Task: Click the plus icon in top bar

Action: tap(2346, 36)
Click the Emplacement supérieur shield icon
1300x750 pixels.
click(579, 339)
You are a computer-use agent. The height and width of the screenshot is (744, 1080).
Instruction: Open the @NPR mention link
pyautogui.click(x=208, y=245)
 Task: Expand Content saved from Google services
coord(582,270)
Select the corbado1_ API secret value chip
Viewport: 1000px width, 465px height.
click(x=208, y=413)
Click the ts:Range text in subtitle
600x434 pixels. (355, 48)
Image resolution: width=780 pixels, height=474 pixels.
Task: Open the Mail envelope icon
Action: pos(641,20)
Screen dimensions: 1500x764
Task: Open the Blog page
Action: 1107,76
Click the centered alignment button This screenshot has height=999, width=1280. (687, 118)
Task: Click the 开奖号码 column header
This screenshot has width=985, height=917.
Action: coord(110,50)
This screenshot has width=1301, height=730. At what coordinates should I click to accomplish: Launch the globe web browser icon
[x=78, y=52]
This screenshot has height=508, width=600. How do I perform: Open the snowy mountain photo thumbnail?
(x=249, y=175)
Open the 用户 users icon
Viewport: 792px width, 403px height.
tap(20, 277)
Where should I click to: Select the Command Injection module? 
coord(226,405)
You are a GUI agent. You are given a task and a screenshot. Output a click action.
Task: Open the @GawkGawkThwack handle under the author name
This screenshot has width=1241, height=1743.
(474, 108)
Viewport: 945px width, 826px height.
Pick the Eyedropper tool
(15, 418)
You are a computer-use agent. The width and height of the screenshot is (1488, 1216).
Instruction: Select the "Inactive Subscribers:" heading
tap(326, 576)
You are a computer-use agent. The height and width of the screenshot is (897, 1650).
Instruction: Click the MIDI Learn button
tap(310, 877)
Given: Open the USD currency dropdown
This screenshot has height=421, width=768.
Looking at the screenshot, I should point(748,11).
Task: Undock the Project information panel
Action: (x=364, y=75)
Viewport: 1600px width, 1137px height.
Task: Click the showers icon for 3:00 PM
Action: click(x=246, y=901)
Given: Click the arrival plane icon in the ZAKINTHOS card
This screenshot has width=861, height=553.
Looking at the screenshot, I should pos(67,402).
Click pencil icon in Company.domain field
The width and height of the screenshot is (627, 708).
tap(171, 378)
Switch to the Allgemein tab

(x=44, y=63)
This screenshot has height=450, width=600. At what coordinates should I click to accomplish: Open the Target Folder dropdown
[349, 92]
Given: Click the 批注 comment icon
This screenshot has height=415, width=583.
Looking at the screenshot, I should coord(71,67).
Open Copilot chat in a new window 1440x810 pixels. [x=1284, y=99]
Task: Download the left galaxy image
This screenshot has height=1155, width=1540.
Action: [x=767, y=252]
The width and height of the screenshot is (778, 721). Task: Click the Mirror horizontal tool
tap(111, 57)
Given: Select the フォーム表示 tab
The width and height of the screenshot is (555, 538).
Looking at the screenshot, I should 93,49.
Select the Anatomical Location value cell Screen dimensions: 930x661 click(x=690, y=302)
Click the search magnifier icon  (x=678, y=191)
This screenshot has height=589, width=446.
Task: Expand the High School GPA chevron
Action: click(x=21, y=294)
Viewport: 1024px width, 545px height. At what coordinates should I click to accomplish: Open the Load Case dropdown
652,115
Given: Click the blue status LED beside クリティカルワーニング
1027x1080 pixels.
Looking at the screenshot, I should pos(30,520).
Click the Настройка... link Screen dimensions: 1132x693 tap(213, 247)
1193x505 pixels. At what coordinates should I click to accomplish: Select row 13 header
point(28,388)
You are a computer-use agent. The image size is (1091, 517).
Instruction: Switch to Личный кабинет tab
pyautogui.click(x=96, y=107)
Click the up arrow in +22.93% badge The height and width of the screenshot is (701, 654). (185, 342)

* ABOUT THIS TASK:
Transcribe each line above exactly; skip none.

* WRITTEN SOLUTION:
Task: Click the plus icon in top bar

Action: tap(2346, 36)
Click the Emplacement supérieur shield icon
1300x750 pixels.
click(579, 339)
You are a computer-use agent. The height and width of the screenshot is (744, 1080).
Instruction: Open the @NPR mention link
pyautogui.click(x=208, y=245)
 Task: Expand Content saved from Google services
coord(582,270)
Select the corbado1_ API secret value chip
Viewport: 1000px width, 465px height.
click(x=208, y=413)
Click the ts:Range text in subtitle
600x434 pixels. (355, 48)
Image resolution: width=780 pixels, height=474 pixels.
Task: Open the Mail envelope icon
Action: pos(641,20)
Screen dimensions: 1500x764
Task: Open the Blog page
Action: 1107,76
Click the centered alignment button This screenshot has height=999, width=1280. (687, 118)
Task: Click the 开奖号码 column header
This screenshot has width=985, height=917.
Action: coord(110,50)
This screenshot has width=1301, height=730. At what coordinates should I click to accomplish: Launch the globe web browser icon
[x=78, y=52]
This screenshot has height=508, width=600. How do I perform: Open the snowy mountain photo thumbnail?
(x=249, y=175)
Open the 用户 users icon
Viewport: 792px width, 403px height.
tap(20, 277)
Where should I click to: Select the Command Injection module? 
coord(226,405)
You are a GUI agent. You are given a task and a screenshot. Output a click action.
Task: Open the @GawkGawkThwack handle under the author name
This screenshot has width=1241, height=1743.
(474, 108)
Viewport: 945px width, 826px height.
Pick the Eyedropper tool
(15, 418)
You are a computer-use agent. The width and height of the screenshot is (1488, 1216).
Instruction: Select the "Inactive Subscribers:" heading
tap(326, 576)
You are a computer-use agent. The height and width of the screenshot is (897, 1650).
Instruction: Click the MIDI Learn button
tap(310, 877)
Given: Open the USD currency dropdown
This screenshot has height=421, width=768.
Looking at the screenshot, I should point(748,11).
Task: Undock the Project information panel
Action: (x=364, y=75)
Viewport: 1600px width, 1137px height.
Task: Click the showers icon for 3:00 PM
Action: click(x=246, y=901)
Given: Click the arrival plane icon in the ZAKINTHOS card
This screenshot has width=861, height=553.
Looking at the screenshot, I should pos(67,402).
Click pencil icon in Company.domain field
The width and height of the screenshot is (627, 708).
tap(171, 378)
Switch to the Allgemein tab

(x=44, y=63)
This screenshot has height=450, width=600. At what coordinates should I click to accomplish: Open the Target Folder dropdown
[349, 92]
Given: Click the 批注 comment icon
This screenshot has height=415, width=583.
Looking at the screenshot, I should coord(71,67).
Open Copilot chat in a new window 1440x810 pixels. [x=1284, y=99]
Task: Download the left galaxy image
This screenshot has height=1155, width=1540.
Action: [x=767, y=252]
The width and height of the screenshot is (778, 721). Task: Click the Mirror horizontal tool
tap(111, 57)
Given: Select the フォーム表示 tab
The width and height of the screenshot is (555, 538).
Looking at the screenshot, I should 93,49.
Select the Anatomical Location value cell Screen dimensions: 930x661 click(x=690, y=302)
Click the search magnifier icon  (x=678, y=191)
This screenshot has height=589, width=446.
Task: Expand the High School GPA chevron
Action: click(x=21, y=294)
Viewport: 1024px width, 545px height. At what coordinates should I click to accomplish: Open the Load Case dropdown
652,115
Given: Click the blue status LED beside クリティカルワーニング
1027x1080 pixels.
Looking at the screenshot, I should pos(30,520).
Click the Настройка... link Screen dimensions: 1132x693 tap(213, 247)
1193x505 pixels. At what coordinates should I click to accomplish: Select row 13 header
point(28,388)
You are a computer-use agent. The image size is (1091, 517).
Instruction: Switch to Личный кабинет tab
pyautogui.click(x=96, y=107)
Click the up arrow in +22.93% badge The height and width of the screenshot is (701, 654). (185, 342)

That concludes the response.